• _Instructions for the task_
Only one stretch of the data below is needed: the line with "Click 'time playing video games' text" through the last line. Output it exactly and drop the pictures.

• _Collected data_
....
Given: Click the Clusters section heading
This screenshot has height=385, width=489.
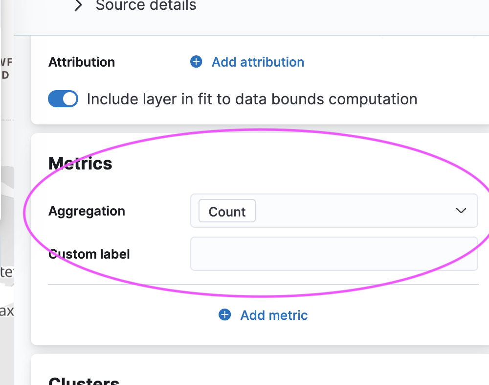Looking at the screenshot, I should [84, 381].
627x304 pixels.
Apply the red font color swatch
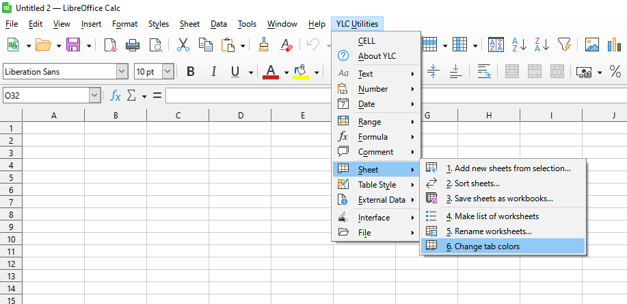tap(271, 72)
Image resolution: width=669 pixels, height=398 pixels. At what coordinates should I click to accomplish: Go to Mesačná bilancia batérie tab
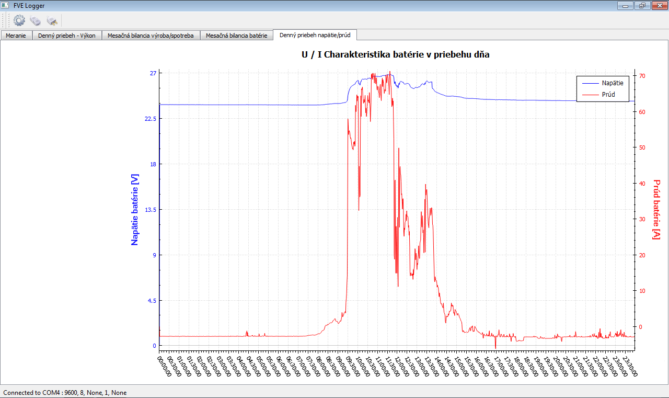(x=236, y=36)
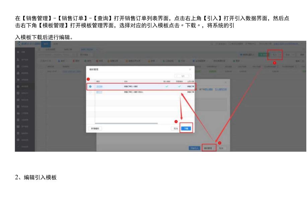Click the 下载 download button

[186, 128]

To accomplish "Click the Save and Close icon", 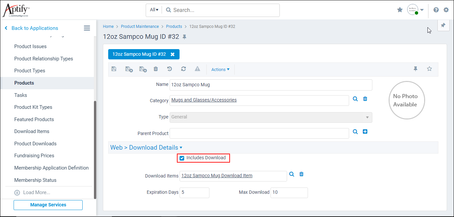I will click(129, 69).
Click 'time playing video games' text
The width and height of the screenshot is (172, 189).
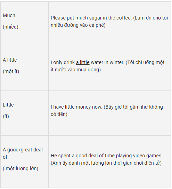point(134,156)
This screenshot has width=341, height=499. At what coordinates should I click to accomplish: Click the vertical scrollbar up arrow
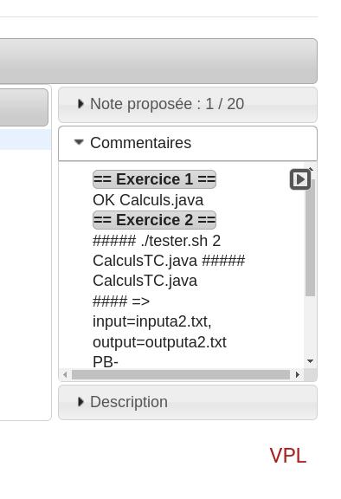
....
• _Exercise answer_
Click 'time playing video games' text
The width and height of the screenshot is (172, 189).
point(134,156)
This screenshot has width=341, height=499. At what coordinates should I click to accomplish: Click the vertical scrollbar up arrow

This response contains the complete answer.